● Action item:
Print, with no pictures, the exact lines that run from the one containing "You are a computer-use agent." through the last line of the material below, both ends included.

● Dataset extract:

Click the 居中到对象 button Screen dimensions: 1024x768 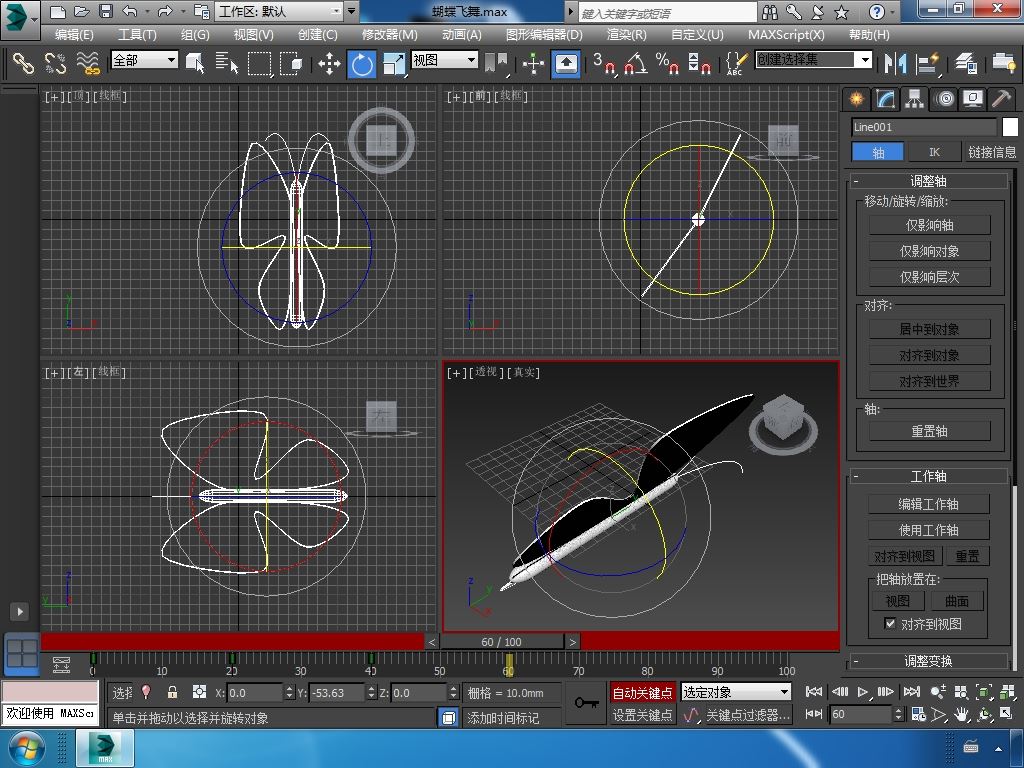[x=929, y=329]
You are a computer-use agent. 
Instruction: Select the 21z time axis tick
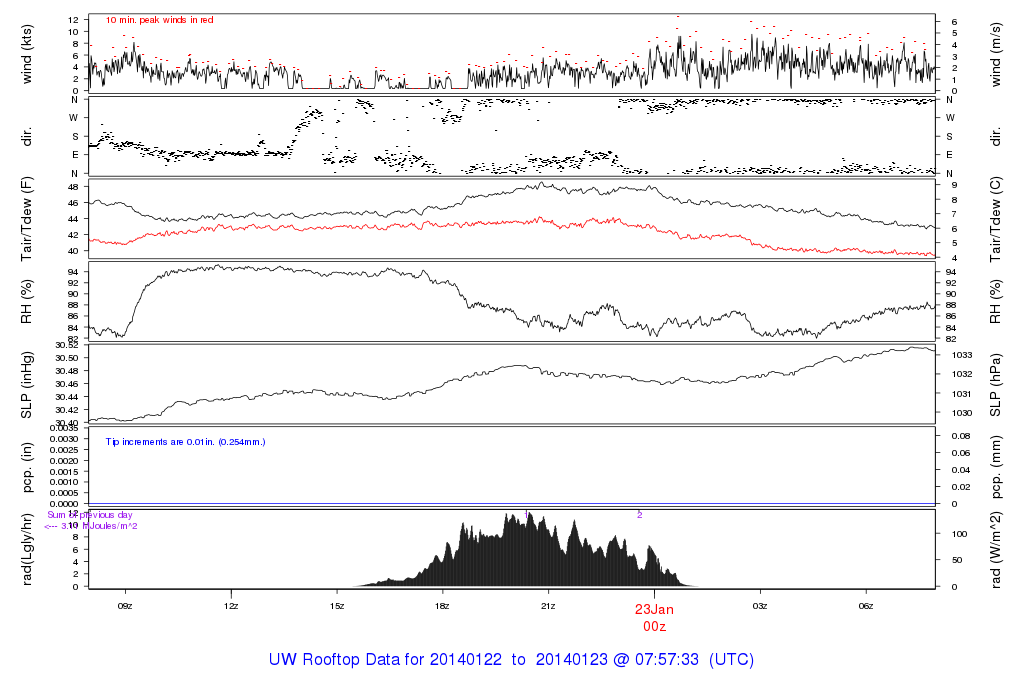tap(548, 605)
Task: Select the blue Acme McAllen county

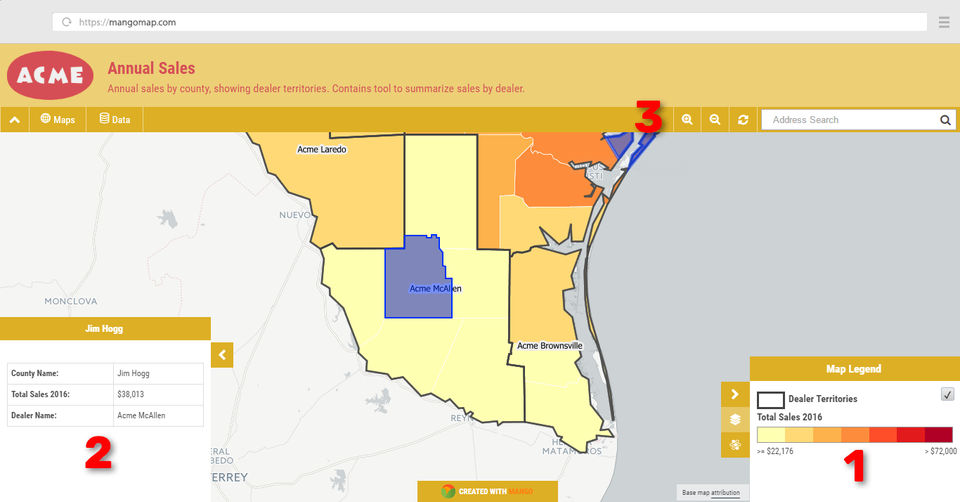Action: click(x=416, y=279)
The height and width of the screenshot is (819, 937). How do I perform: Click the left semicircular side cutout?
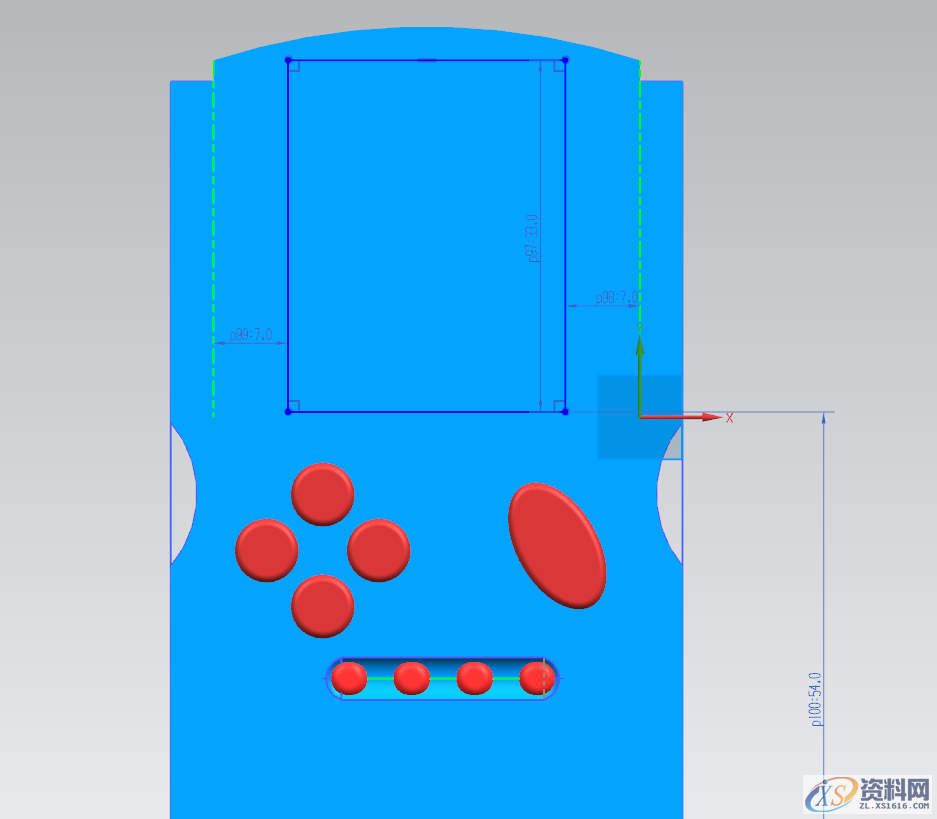coord(182,492)
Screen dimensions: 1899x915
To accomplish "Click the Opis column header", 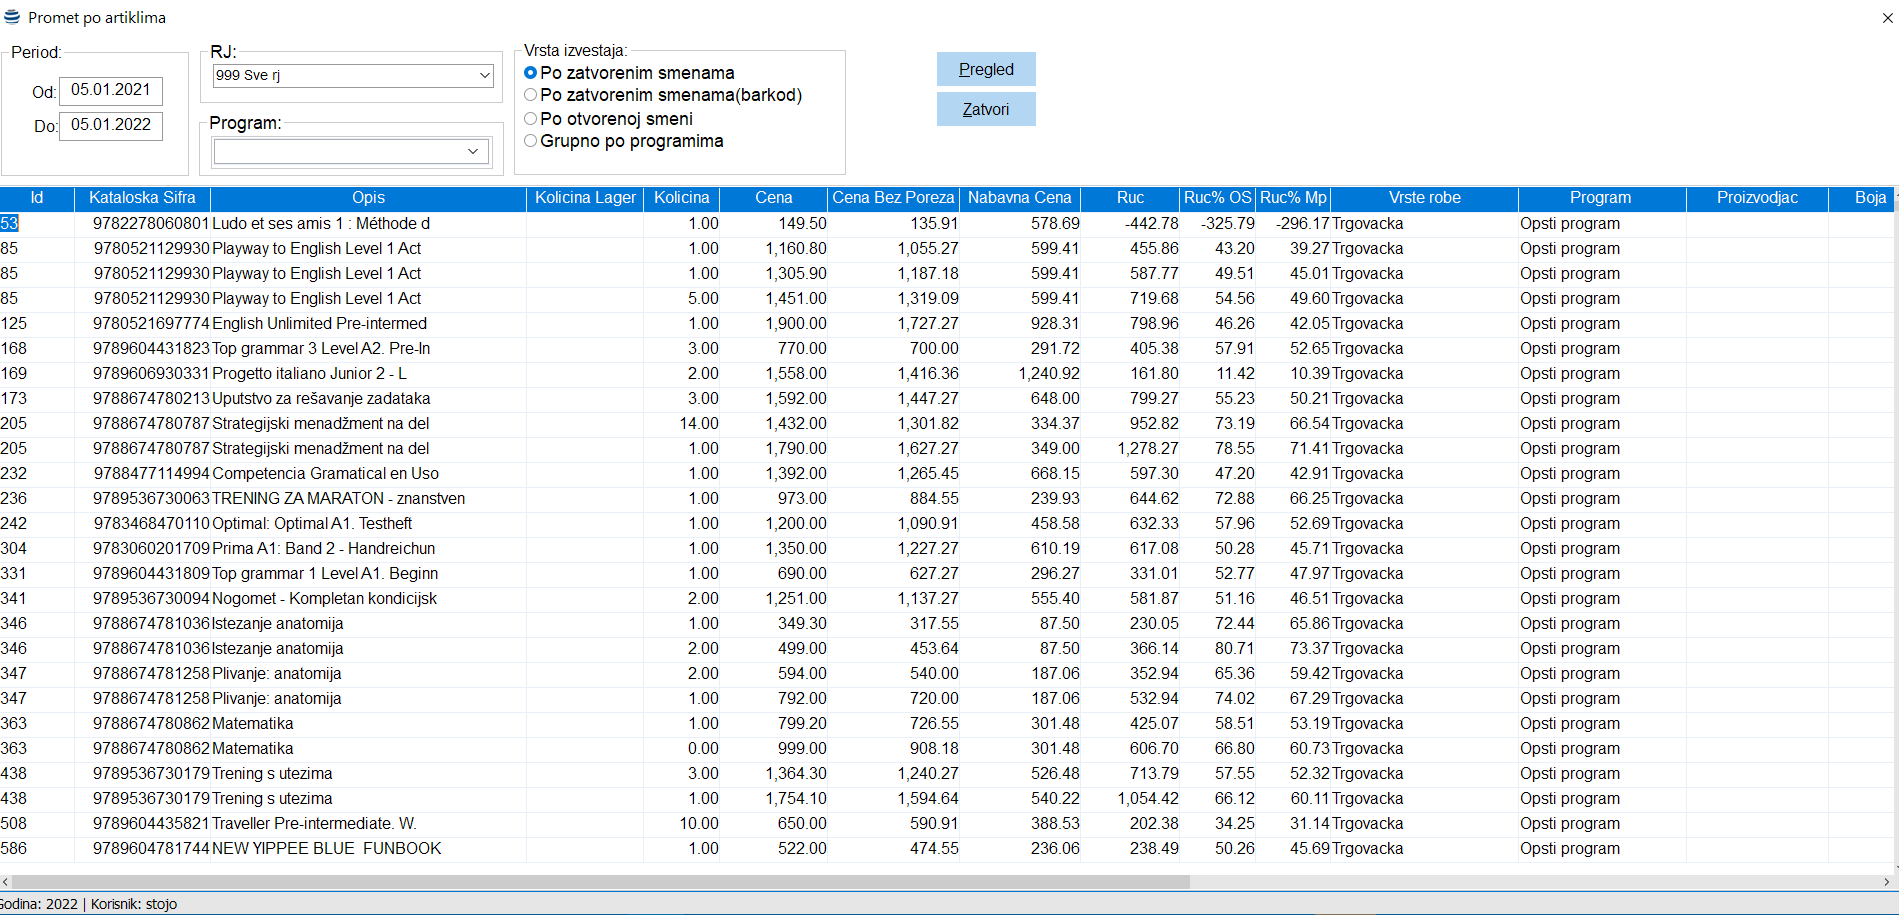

● Response to the task:
You are a computer-use agent. 
Instruction: Select the 21z time axis tick
tap(548, 605)
Task: Select the blue Acme McAllen county

Action: click(x=416, y=279)
The height and width of the screenshot is (819, 937). How do I perform: Click the left semicircular side cutout?
coord(182,492)
Screen dimensions: 1899x915
To accomplish "Click the Opis column header", 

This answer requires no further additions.